Pese a la guerra arancelaria impulsada por Donald Trump en su segundo mandato, México logró consolidarse como el principal socio comercial de Estados Unidos durante 2025, de acuerdo con un análisis del Instituto Mexicano para la Competitividad (IMCO) publicado el 30 de junio de 2026.
El estudio señala que las importaciones totales de Estados Unidos crecieron un 5% entre 2024 y 2025, pasando de 3.3 a 3.4 billones de dólares. En ese contexto, México fue el origen del 17% de esas compras externas en 2025, frente al 16% registrado un año antes. Además, por primera vez en un año calendario, el país se convirtió en el principal comprador de las exportaciones estadounidenses, al concentrar el 15% del total.
Ventaja arancelaria frente a competidores
El IMCO aplicó el concepto de “arancel implícito”, que mide la tasa real que enfrentan las importaciones de cada país para entrar al mercado estadounidense. Según los datos, México cerró marzo de 2026 con un arancel implícito de 3.4%, muy por debajo de Alemania (9.8%), Japón (9.7%), Corea del Sur (8.0%) y Vietnam (6.8%).
Esta ventaja se repite por sectores. En electrónica, México registró un 0.2%, cifra cercana a Taiwán (0.3%). En maquinaria, el arancel mexicano fue de 5.4%, frente al 31% de China y el 12% de Alemania.
El T-MEC como escudo comercial
El análisis del IMCO destaca que, en lo que va de 2026, cerca del 88% de las exportaciones mexicanas hacia Estados Unidos cumplen con los requisitos del T-MEC. Esto ha permitido que la base gravable de las exportaciones —la proporción sujeta a arancel— sea de apenas un 16%, frente al 83% de China, 79% de Japón, 67% de Alemania y 45% de Vietnam.
Esto significa que casi el 84% del valor exportado por México queda protegido del pago de aranceles gracias al tratado, según el organismo.
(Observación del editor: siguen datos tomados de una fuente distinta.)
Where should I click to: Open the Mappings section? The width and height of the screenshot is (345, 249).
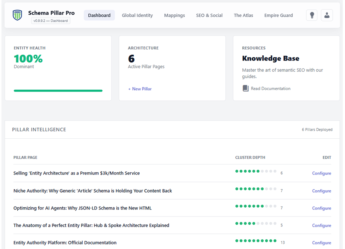point(174,15)
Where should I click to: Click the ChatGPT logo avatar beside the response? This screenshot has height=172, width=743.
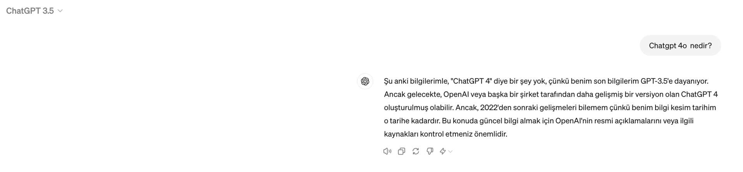tap(365, 81)
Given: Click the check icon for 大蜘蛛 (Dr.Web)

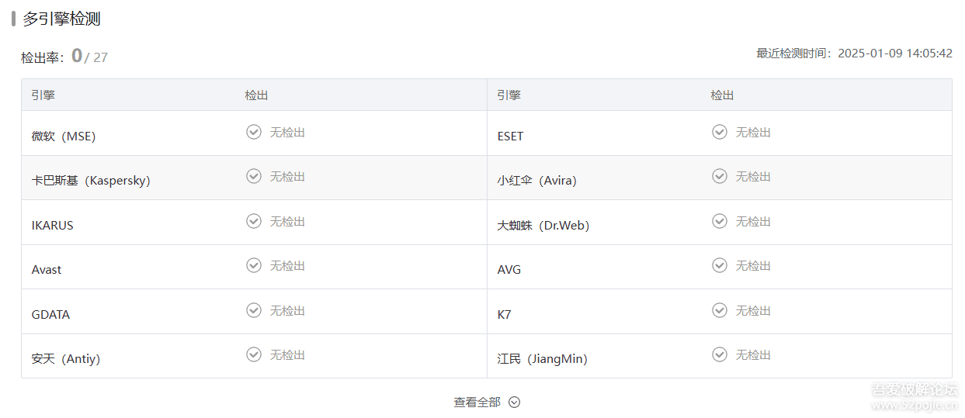Looking at the screenshot, I should click(x=720, y=221).
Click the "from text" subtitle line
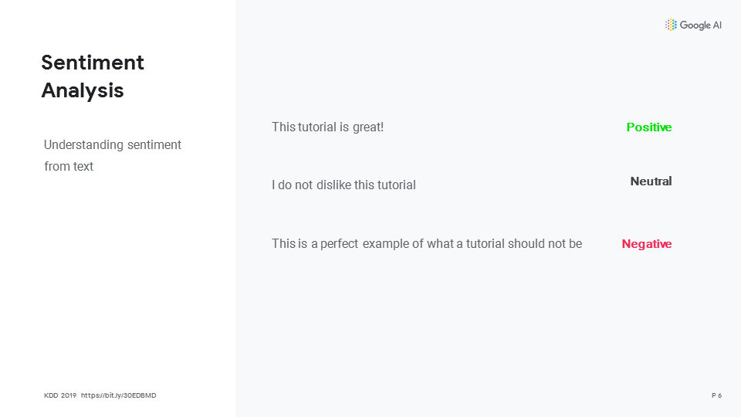Screen dimensions: 741x417 point(69,166)
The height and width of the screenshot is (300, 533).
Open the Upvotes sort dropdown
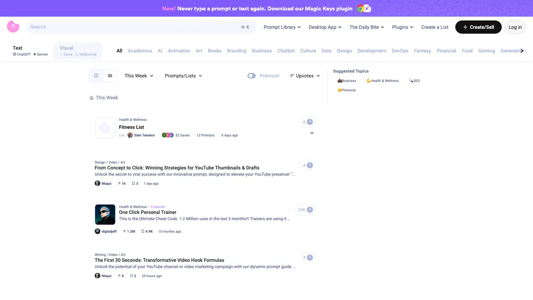click(305, 76)
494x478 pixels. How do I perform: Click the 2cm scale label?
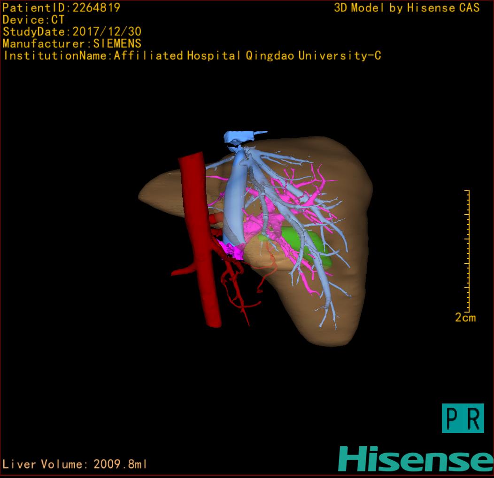pyautogui.click(x=465, y=318)
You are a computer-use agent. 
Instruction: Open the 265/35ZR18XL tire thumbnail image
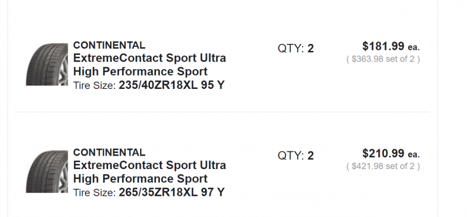click(47, 171)
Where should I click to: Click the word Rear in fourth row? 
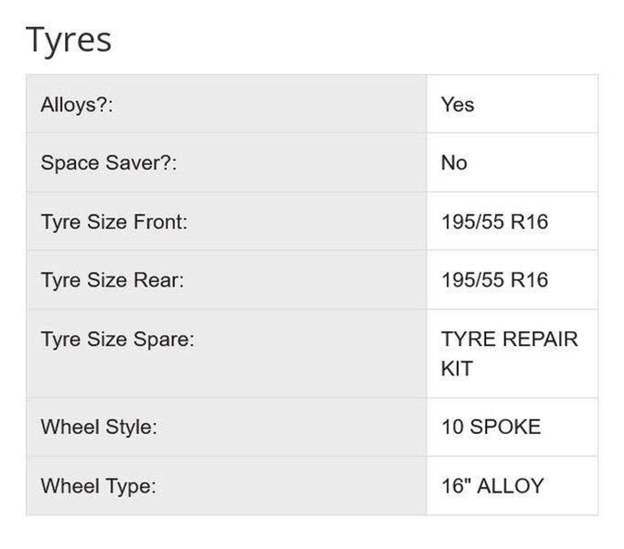tap(158, 280)
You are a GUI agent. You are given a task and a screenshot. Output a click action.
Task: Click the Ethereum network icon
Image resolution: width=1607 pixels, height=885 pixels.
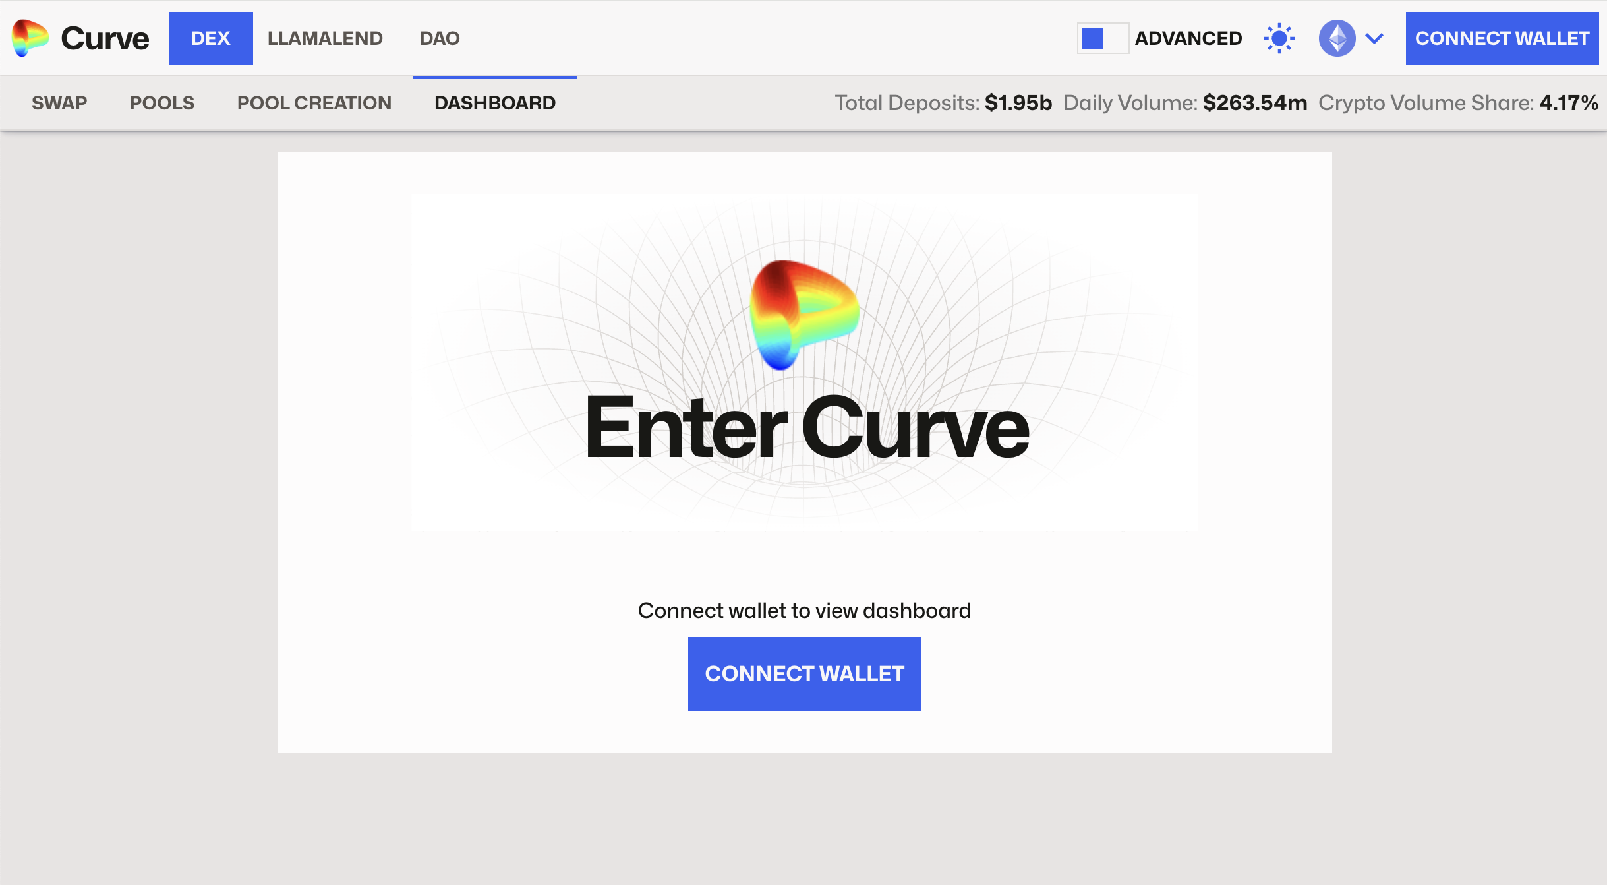pyautogui.click(x=1336, y=38)
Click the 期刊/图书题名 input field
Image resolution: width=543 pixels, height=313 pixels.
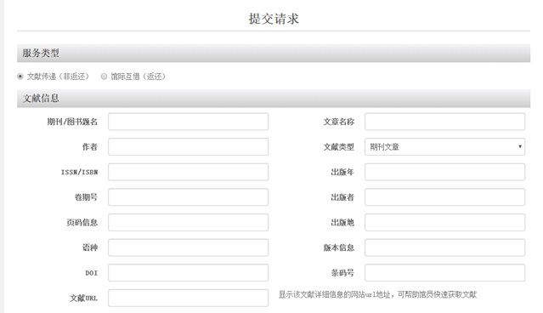point(188,122)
Déficit comercial con cadenas de valor compartidas
El IMCO también utilizó el “cociente de reciprocidad comercial”, que compara el déficit que Estados Unidos tiene con un país frente a lo que ese mismo país le compra a Estados Unidos en el mismo sector. Un cociente cercano a uno sugiere producción conjunta; uno muy superior a uno indica una cadena comercial unilateral.
De acuerdo con el análisis, México es el único país con un cociente por debajo de uno en el total de bienes (0.51 en 2024 y 0.58 en 2025), mientras que Vietnam registró 9.46 y 11.38 en esos mismos años, y en el sector de equipo eléctrico llega hasta 47.50. Para el IMCO, esto confirma que el déficit comercial entre México y Estados Unidos responde a cadenas de valor compartidas, no a una relación de competencia directa.
El organismo concluyó que, entre enero de 2024 y abril de 2026, México fortaleció su posición como proveedor estratégico de Estados Unidos y mantuvo ventajas frente a sus competidores, aunque reconoció que sectores como acero, aluminio y el automotriz enfrentan condiciones “más adversas”. De cara a la revisión del tratado prevista para el 1 de julio, el IMCO señaló que la evidencia sugiere que México llega en una posición relativamente favorable.